See: DeMorgan's Laws
How can we make this code more pythonic and more efficient?
More pythonic:
One options is to use all on a separate list comprehension:
companies = [['zmpEVqsbCUO1aXStxHkSVA', 'palms-car-wash'],
['5T0vKfIJWP1xTnxA7fJ17w', 'meat-and-bread'],
['C0d5kzUx6C19mLcxQyhxCA', 'alamo-drafthouse-cinema-'],
['ch1ercqwoNLpQLxpTb90KQ', 'boston-tea-stop']]
no_interest = ['museum', 'cinema', 'car']
out = [x for x in companies if all([ni not in x[1] for ni in no_interest])]
print(out)
Or with not
any:
out = [x for x in companies if not any([ni in x[1] for ni in no_interest])]

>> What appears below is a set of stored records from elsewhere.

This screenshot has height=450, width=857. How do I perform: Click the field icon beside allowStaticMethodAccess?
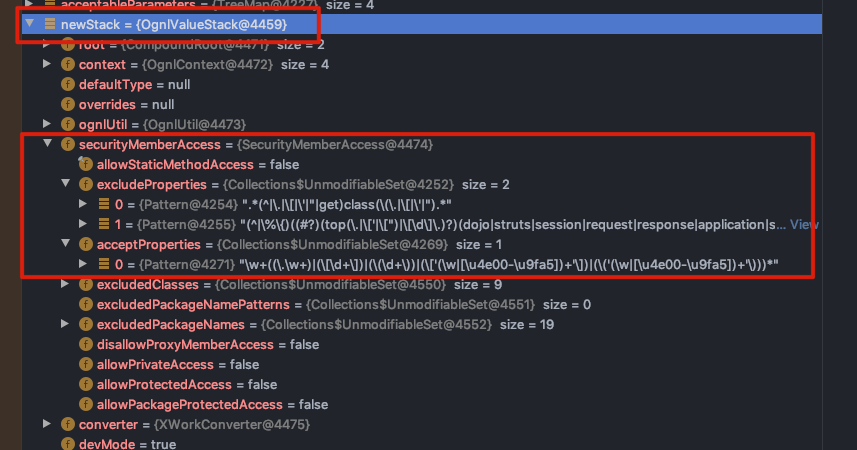click(86, 164)
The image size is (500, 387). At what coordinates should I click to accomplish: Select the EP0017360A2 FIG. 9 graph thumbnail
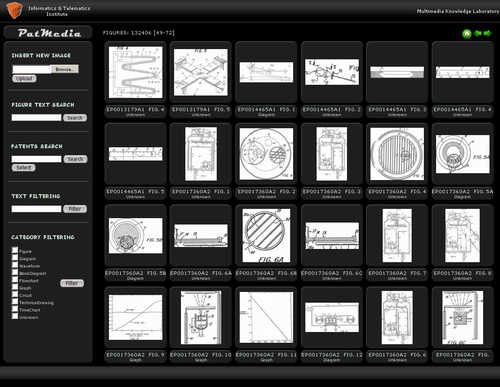click(136, 317)
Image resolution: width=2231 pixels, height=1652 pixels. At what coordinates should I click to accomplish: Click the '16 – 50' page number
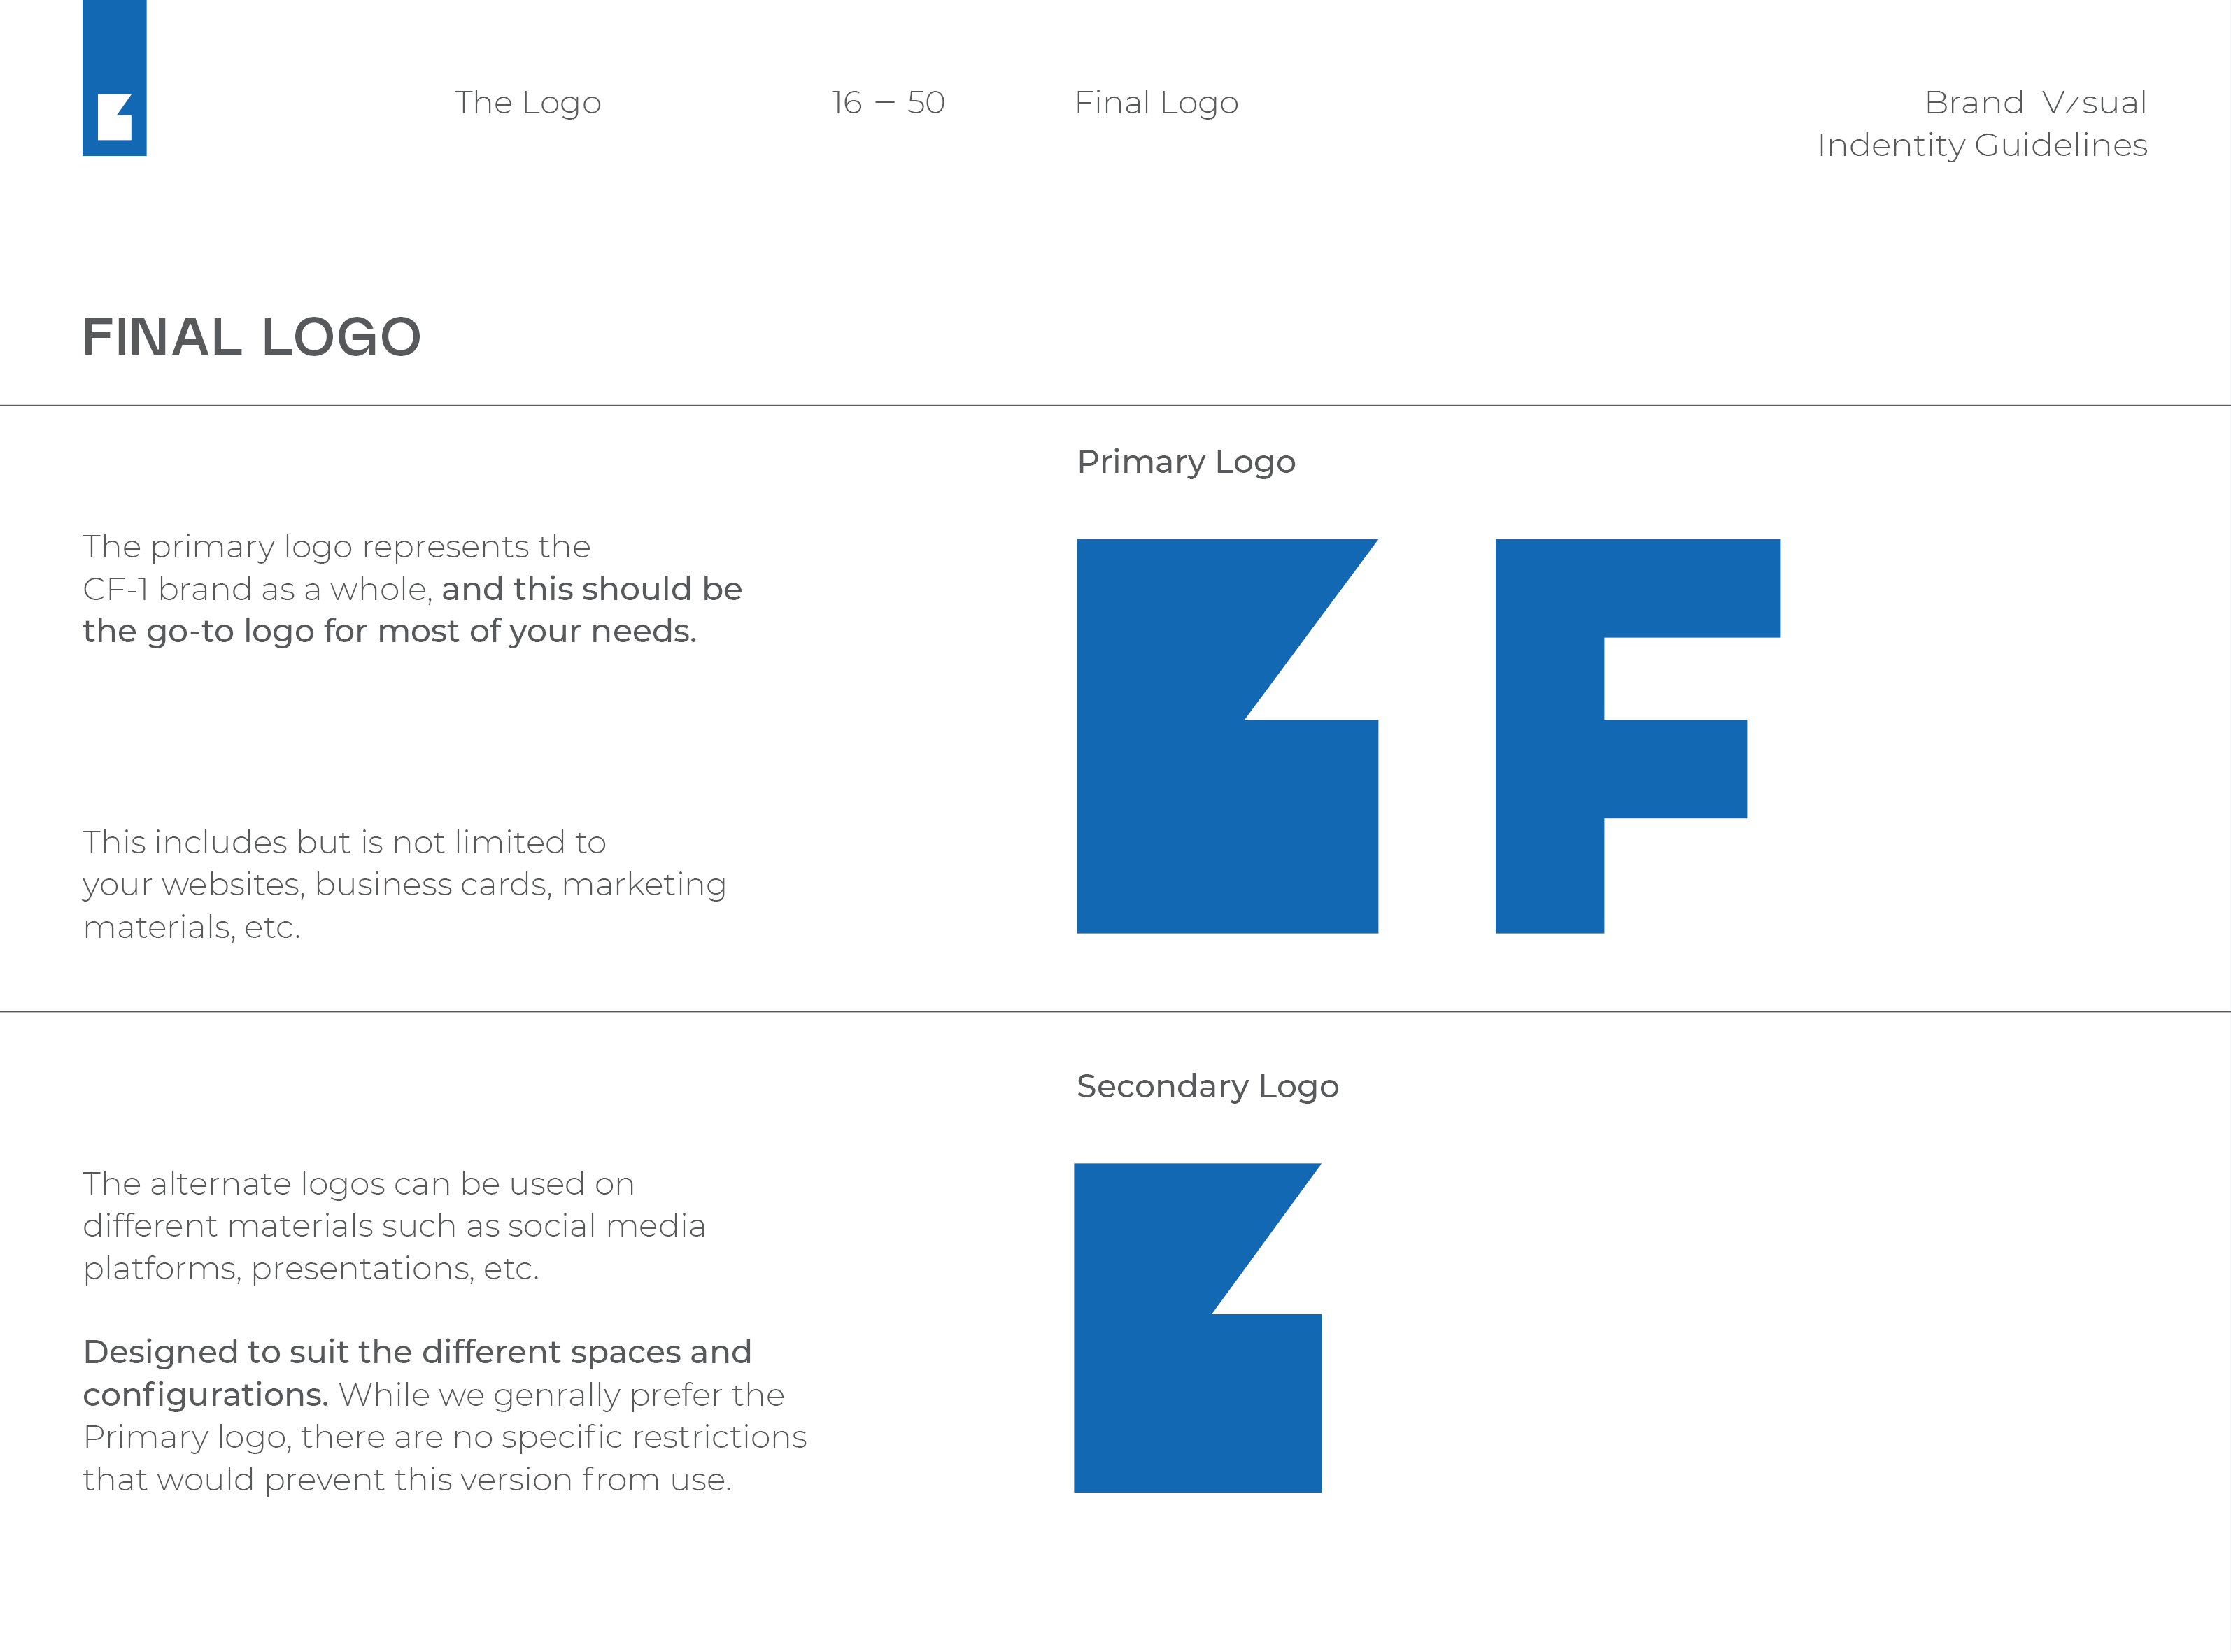[888, 102]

[['5T0vKfIJWP1xTnxA7fJ17w', 'meat-and-bread'],
['ch1ercqwoNLpQLxpTb90KQ', 'boston-tea-stop']]
More efficient:
Use a library like pandas:
import pandas as pd
companies = [['zmpEVqsbCUO1aXStxHkSVA', 'palms-car-wash'],
['5T0vKfIJWP1xTnxA7fJ17w', 'meat-and-bread'],
['C0d5kzUx6C19mLcxQyhxCA', 'alamo-drafthouse-cinema-'],
['ch1ercqwoNLpQLxpTb90KQ', 'boston-tea-stop']]
df = pd.DataFrame(data=companies, columns=['id', 'val'])
no_interest = ['museum', 'cinema', 'car']
out = df[~df['val'].str.contains('|'.join(no_interest))]
print(out)
Output as DataFrame
id val
1 5T0vKfIJWP1xTnxA7fJ17w meat-and-bread
3 ch1ercqwoNLpQLxpTb90KQ boston-tea-stop
Output as list
print(out.to_numpy().tolist())
[['5T0vKfIJWP1xTnxA7fJ17w', 'meat-and-bread'],
['ch1ercqwoNLpQLxpTb90KQ', 'boston-tea-stop']]
Upvotes: 3